Journal of Radiation Research ◽

10.1093/jrr/rrw099 ◽

2016 ◽

Vol 58 (2) ◽

pp. 225-231 ◽

Cited By ~ 2

Author(s):

Masanori Someya ◽

Tomokazu Hasegawa ◽

Masakazu Hori ◽

Yoshihisa Matsumoto ◽

Kensei Nakata ◽

...

Keyword(s):

Prostate Cancer ◽

Cancer Patients ◽

Peripheral Blood ◽

Peripheral Blood Lymphocytes ◽

Tumor Control ◽

Relapse Free Survival ◽

Free Survival ◽

Blood Lymphocytes ◽

Activity Group ◽

Psa Relapse

Abstract Repair of DNA damage is critical for genomic stability, and DNA-dependent protein kinase (DNA-PK) has an important role in repairing double-strand breaks.
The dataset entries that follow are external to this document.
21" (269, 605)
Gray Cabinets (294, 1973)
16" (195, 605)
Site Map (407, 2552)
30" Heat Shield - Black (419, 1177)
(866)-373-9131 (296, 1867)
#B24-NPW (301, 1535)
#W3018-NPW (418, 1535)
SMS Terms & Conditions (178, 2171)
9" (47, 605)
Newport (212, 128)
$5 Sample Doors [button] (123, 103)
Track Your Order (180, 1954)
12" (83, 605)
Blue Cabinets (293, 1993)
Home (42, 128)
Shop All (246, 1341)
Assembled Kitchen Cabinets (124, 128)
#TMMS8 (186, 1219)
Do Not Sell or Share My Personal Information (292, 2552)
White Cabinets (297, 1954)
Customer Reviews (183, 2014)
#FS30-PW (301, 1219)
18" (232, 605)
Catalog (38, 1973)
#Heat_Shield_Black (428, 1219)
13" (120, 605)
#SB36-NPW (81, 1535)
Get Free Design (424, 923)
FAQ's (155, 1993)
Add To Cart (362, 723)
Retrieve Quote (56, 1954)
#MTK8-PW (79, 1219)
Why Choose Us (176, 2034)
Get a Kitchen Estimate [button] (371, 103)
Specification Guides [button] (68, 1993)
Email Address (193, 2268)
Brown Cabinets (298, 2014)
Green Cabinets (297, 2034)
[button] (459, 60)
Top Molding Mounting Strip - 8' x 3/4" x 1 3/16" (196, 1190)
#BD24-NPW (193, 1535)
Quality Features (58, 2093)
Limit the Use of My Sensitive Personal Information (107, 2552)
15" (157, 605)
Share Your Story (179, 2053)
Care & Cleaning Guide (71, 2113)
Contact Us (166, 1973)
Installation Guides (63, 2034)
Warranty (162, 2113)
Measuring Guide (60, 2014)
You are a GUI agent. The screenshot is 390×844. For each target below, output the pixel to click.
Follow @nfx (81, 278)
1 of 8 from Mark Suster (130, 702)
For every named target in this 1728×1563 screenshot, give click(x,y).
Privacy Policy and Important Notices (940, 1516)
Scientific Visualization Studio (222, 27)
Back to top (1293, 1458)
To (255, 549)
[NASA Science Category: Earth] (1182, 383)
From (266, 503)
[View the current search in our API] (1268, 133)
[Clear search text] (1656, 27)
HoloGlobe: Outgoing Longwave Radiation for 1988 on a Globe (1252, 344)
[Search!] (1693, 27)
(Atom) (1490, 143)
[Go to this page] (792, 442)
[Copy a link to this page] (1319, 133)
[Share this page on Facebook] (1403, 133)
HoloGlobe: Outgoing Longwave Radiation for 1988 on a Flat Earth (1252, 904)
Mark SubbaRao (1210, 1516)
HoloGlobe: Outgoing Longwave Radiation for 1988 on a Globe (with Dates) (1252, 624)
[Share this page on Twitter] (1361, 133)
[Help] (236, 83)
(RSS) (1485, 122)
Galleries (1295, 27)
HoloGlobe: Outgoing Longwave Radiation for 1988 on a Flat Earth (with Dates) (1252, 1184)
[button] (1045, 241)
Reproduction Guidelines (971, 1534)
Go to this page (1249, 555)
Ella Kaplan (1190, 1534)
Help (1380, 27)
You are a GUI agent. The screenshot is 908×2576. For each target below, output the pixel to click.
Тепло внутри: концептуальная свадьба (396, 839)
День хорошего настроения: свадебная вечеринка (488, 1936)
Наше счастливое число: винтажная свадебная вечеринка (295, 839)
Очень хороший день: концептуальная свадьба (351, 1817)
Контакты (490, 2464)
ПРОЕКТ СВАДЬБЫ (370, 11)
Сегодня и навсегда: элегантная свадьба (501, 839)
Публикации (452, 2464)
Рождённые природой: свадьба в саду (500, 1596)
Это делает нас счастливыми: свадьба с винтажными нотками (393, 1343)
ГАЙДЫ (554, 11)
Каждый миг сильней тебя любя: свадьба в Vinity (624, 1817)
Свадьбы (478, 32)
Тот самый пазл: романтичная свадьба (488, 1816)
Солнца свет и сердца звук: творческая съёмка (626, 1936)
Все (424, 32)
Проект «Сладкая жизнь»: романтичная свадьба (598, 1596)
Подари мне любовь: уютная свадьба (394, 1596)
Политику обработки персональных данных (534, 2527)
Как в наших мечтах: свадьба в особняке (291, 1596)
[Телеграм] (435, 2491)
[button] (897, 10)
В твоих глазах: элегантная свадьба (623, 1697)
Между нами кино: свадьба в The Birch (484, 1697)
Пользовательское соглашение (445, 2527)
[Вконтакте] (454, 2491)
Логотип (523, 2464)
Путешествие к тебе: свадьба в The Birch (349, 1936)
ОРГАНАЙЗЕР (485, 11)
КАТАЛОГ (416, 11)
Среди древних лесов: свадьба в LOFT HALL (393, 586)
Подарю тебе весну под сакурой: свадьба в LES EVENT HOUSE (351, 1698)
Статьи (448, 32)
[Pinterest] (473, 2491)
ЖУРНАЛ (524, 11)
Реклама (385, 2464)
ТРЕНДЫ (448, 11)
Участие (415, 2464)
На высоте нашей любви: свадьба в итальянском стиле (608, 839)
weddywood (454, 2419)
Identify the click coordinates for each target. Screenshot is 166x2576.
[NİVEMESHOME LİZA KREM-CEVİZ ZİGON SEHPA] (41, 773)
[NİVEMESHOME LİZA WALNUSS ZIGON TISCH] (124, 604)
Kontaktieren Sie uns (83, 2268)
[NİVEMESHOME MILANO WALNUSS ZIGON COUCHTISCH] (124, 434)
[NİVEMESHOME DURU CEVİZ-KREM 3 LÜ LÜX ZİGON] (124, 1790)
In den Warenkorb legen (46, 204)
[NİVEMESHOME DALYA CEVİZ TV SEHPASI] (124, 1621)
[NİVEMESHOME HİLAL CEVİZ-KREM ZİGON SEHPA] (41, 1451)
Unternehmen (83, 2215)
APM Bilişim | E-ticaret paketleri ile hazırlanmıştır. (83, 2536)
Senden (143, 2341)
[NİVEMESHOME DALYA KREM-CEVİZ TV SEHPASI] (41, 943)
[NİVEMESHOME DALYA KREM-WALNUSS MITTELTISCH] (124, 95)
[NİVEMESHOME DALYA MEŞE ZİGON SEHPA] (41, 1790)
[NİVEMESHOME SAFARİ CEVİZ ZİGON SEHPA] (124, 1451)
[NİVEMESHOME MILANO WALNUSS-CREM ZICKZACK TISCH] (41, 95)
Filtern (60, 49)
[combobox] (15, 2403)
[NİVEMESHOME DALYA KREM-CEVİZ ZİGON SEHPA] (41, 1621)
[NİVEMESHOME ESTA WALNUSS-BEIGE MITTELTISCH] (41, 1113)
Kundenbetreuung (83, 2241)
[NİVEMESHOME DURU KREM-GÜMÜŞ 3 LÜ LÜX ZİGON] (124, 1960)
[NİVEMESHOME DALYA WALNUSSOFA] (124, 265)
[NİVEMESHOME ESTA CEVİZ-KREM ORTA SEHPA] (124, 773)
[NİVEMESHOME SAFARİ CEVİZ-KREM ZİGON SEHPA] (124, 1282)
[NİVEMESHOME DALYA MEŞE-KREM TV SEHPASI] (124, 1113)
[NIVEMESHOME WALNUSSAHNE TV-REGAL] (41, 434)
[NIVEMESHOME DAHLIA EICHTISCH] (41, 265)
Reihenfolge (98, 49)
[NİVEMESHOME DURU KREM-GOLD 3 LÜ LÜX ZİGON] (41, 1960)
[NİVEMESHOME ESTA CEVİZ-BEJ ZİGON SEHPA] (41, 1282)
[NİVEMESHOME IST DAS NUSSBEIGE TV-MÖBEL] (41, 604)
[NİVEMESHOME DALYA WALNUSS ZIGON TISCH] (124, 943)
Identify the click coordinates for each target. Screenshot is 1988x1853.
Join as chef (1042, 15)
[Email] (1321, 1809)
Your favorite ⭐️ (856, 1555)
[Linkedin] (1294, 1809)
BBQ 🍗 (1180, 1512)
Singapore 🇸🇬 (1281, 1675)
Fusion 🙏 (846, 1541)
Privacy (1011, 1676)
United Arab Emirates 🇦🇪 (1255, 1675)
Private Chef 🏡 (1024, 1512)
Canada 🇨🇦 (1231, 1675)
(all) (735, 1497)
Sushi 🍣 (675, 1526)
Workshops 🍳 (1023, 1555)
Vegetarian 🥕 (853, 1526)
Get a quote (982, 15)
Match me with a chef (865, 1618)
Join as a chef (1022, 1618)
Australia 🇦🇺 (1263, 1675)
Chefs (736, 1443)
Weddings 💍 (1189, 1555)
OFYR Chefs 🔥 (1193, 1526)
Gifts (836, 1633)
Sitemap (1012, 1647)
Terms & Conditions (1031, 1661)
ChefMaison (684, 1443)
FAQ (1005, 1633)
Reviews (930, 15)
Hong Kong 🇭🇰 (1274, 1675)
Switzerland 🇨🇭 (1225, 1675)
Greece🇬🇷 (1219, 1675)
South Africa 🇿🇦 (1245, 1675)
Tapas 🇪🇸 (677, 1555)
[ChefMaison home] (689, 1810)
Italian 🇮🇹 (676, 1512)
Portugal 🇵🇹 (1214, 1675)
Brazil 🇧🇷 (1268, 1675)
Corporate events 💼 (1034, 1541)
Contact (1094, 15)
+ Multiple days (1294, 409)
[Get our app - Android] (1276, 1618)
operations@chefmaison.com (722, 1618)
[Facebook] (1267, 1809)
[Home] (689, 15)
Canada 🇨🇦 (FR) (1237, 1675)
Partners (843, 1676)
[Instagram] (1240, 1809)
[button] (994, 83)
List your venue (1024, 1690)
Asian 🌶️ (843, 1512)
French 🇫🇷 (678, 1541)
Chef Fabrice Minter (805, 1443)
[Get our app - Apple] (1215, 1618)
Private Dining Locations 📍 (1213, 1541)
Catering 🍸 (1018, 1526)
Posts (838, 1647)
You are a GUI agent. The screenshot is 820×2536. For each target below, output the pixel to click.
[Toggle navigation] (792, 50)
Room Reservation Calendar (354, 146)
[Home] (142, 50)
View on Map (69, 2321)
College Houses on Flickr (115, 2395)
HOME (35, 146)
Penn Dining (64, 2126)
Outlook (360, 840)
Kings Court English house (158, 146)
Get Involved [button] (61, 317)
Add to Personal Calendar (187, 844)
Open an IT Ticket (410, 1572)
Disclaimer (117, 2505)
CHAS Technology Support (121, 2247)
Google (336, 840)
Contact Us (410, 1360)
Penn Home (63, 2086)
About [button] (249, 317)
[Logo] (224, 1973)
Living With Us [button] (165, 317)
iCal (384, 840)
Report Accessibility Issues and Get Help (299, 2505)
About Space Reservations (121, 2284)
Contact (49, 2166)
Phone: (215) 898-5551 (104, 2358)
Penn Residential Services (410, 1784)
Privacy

We examined whether the DNA-PK activity of peripheral blood lymphocytes (PBLs) was related to biochemical (prostate-specific antigen: PSA) relapse and radiation toxicity in prostate cancer patients who have received radiotherapy. A total of 69 patients with localized adenocarcinoma of the prostate participated in this study. Peripheral blood was collected 2 years or later after radiotherapy and centrifuged, then DNA-PK activity was measured by a filter binding assay. The high DNA-PK activity group had a significantly higher PSA relapse–free survival rate than the low DNA-PK activity group. The 10-year PSA relapse–free survival was 87.0% in the high DNA-PK activity group, whereas it was 52.7% in the low DNA-PK activity group. Multivariate analysis showed the Gleason score and the level of DNA-PK activity were significant predictors of PSA relapse after radiotherapy. In addition, the low DNA-PK activity group tended to have a higher incidence of Grade 1–2 urinary toxicity than the high DNA-PK activity group. Prostate cancer patients with low DNA-PK activity had a higher rate of PSA relapse and a higher incidence of urinary toxicity. DNA-PK activity in PBLs might be a useful marker for predicting PSA relapse and urinary toxicity, possibly contributing to personalized treatment of prostate cancer.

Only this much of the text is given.